Awards and highlights
- First-team All-Big Ten (1951);

Career NFL statistics
- Games played: 29
- Games started: 21
- Fumble recoveries: 5
- Stats at Pro Football Reference

Head coaching record
- Regular season: 2–3 (.400)
- Coaching profile at Pro Football Reference

= Jerry Smith (American football, born 1930) =

American football player and coach (1930–2011)

Jerome Anthony Smith (September 9, 1930 – August 6, 2011) was an American professional football player and coach.

== Early life ==
Jerry was born in Dayton, Ohio and attended Chaminade High School, graduating in 1948. At Chaminade he played tight end and later in 1982 was elected to the school's Athletic Hall of Fame.
==Career==
After Smith's college football career, which he spent at Wisconsin, the San Francisco 49ers of the National Football League (NFL) selected Smith in the eighth round of the 1952 NFL draft. He played at left guard for the team in 1952 and 1953. In 1956, he split time between the 49ers and Green Bay Packers. Smith played in 29 games during his NFL career.
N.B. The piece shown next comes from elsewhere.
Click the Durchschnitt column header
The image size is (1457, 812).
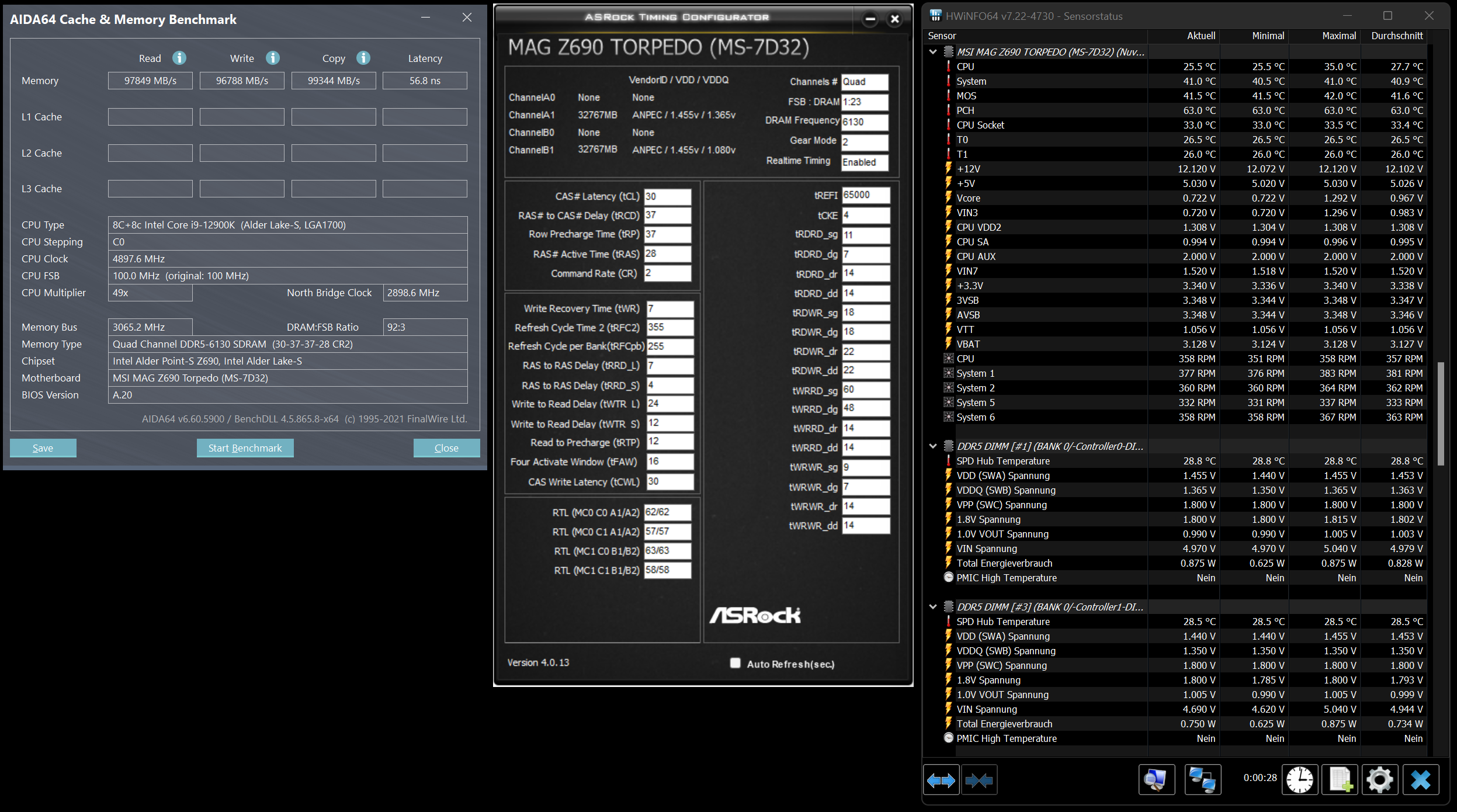(1396, 36)
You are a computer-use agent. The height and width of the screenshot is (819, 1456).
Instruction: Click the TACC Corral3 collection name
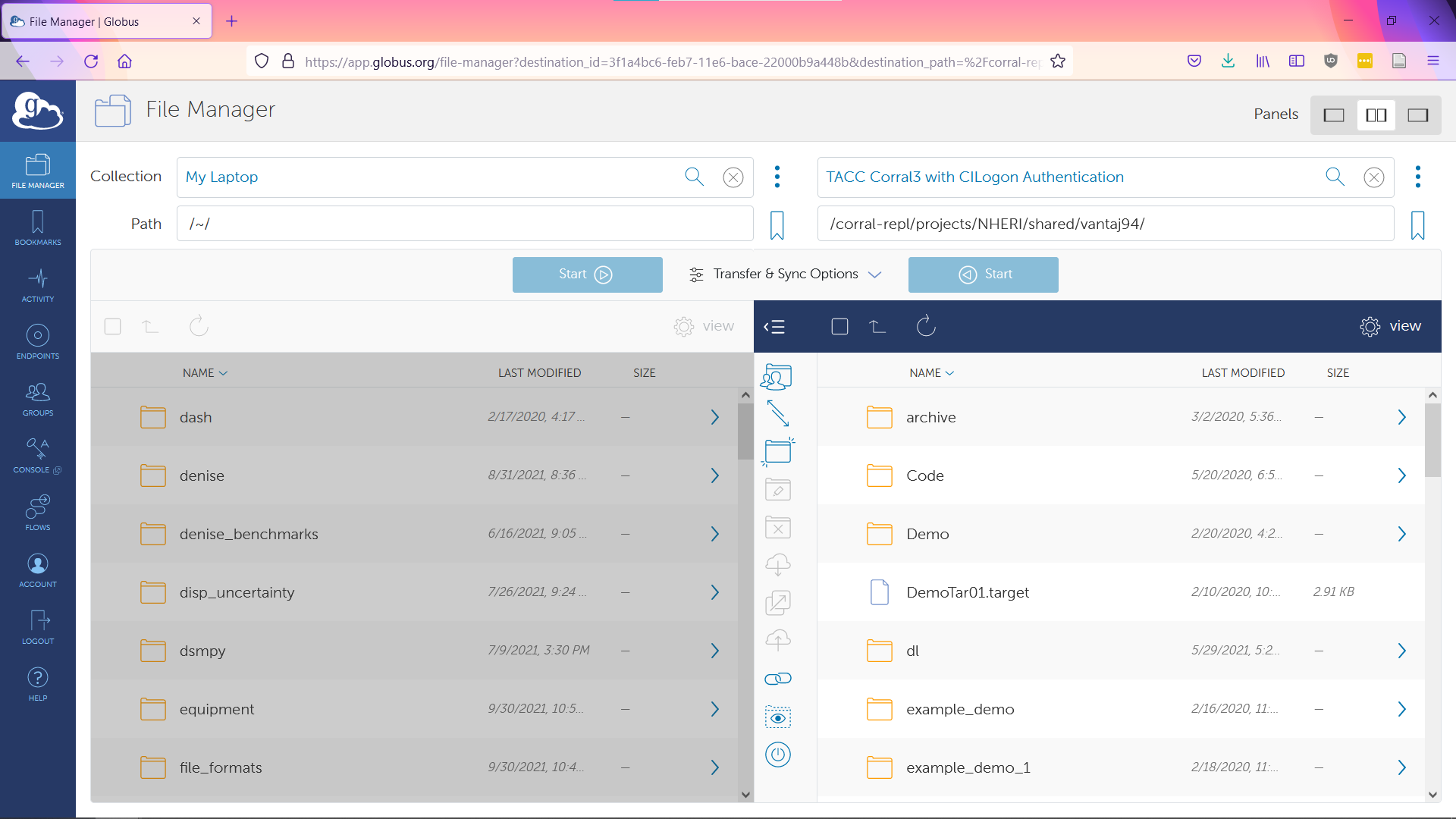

Beginning in 1960, he joined the Boston Patriots as a coach of the team's defensive linemen and linebackers. Two years later, he took a similar role with the Buffalo Bills; in his six years as a Bills coach, the team won two American Football League championships. In 1968, the Cleveland Browns hired Smith as an assistant personnel director. From 1969 to 1970, Smith coached in the New Orleans Saints organization. The following year, he became the Denver Broncos' offensive line coach. On November 17, 1971, Broncos head coach Lou Saban, who had also been Smith's boss in Boston and Buffalo, resigned and Smith was named his replacement for the season's last five games. The Broncos posted a 2–3 record under Smith. Following the 1971 season, he became the Houston Oilers' defensive line coach for 1972; after one season, he returned to the Browns and served multiple roles. He coached the San Diego Chargers' defensive line from 1977 through 1983. He received credit for developing the front four of Fred Dean, Leroy Jones, Louie Kelcher, and Gary "Big Hands" Johnson. Known as the Bruise Brothers, the group helped the Chargers lead the NFL in 1980 with 60 sacks. Dean, Kelcher, and Johnson all started in the 1981 Pro Bowl.

== Death ==
Smith's health declined after suffering a heart attack in 2007. He died at age 80 on August 6, 2011.